◆ **WAS ZU TUN IST**
Schreiben Sie bitte aus dem Textauszug den Abschnitt zwischen „Mithilfe von Daten“ und „der emotionalen Bewertung.“, beide eingeschlossen, wortgetreu ab.

◆ **TEXTAUSZUG**
'''

Mithilfe von Daten von 3398 Versuchspersonen aus vier Unterstudien konnten die Wissenschaftler nachweisen, dass Frauen emotionale Bildinhalte – und im Besonderen negative Inhalte – als stärker emotional bewerteten als die männlichen Studienteilnehmer. Bei neutralen Bildern hingegen fand sich kein Geschlechterunterschied in der emotionalen Bewertung.
Beim nachfolgenden Gedächtnistest konnten sich die Frauen signifikant an mehr Bilder frei erinnern als die Männer. Doch überraschenderweise zeigten hier Frauen einen speziellen Vorteil für positive Bilder. «Dies deutet darauf hin, dass die Geschlechterunterschiede in der Verarbeitung von Emotionen und der Gedächtnisleistung auf unterschiedlichen Mechanismen beruhen», sagt Studienleiterin Dr. Annette Milnik.
Stärkere Hirnaktivierung
Ferner konnten die Forschenden mithilfe von Methoden der funktionellen Bildgebung (fMRI) mit 696 Versuchspersonen zeigen, dass die stärkere Bewertung negativer emotionaler Bildinhalte der Frauen mit einer stärkeren Hirnaktivierung in motorischen Arealen einherging. «Dieses Ergebnis würde zur landläufigen Meinung passen, dass Frauen den Emotionen grösseren Ausdruck verleihen, als Männer dies tun», erläutert Dr. Klara Spalek, Erstautorin der Studie.

'''

◆ **Gesammelte Dateneinträge**

'''

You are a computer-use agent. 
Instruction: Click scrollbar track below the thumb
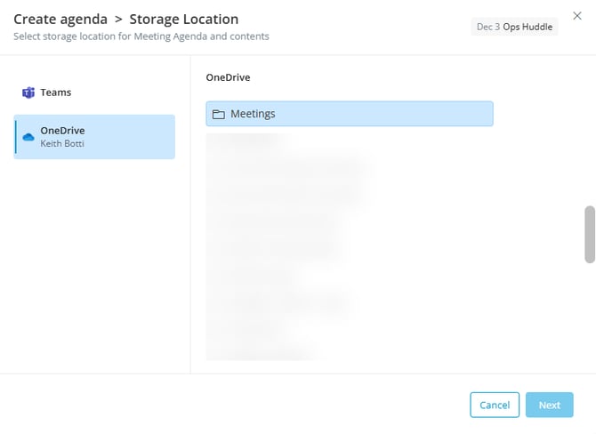(x=589, y=311)
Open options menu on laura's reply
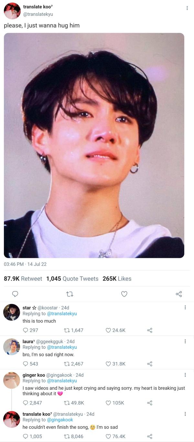 (185, 341)
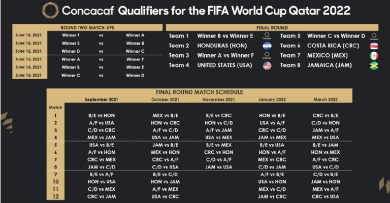Click the Concacaf icon beside Team 5
390x203 pixels.
[374, 36]

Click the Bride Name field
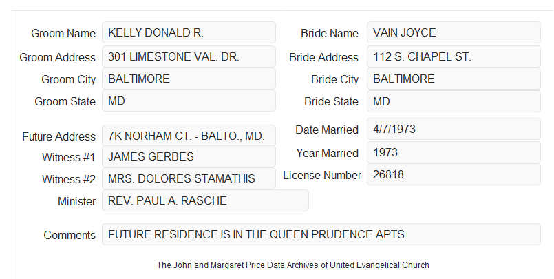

'''

◆ **SCHRIFTLICHE ANTWORT**
Mithilfe von Daten von 3398 Versuchspersonen aus vier Unterstudien konnten die Wissenschaftler nachweisen, dass Frauen emotionale Bildinhalte – und im Besonderen negative Inhalte – als stärker emotional bewerteten als die männlichen Studienteilnehmer. Bei neutralen Bildern hingegen fand sich kein Geschlechterunterschied in der emotionalen Bewertung.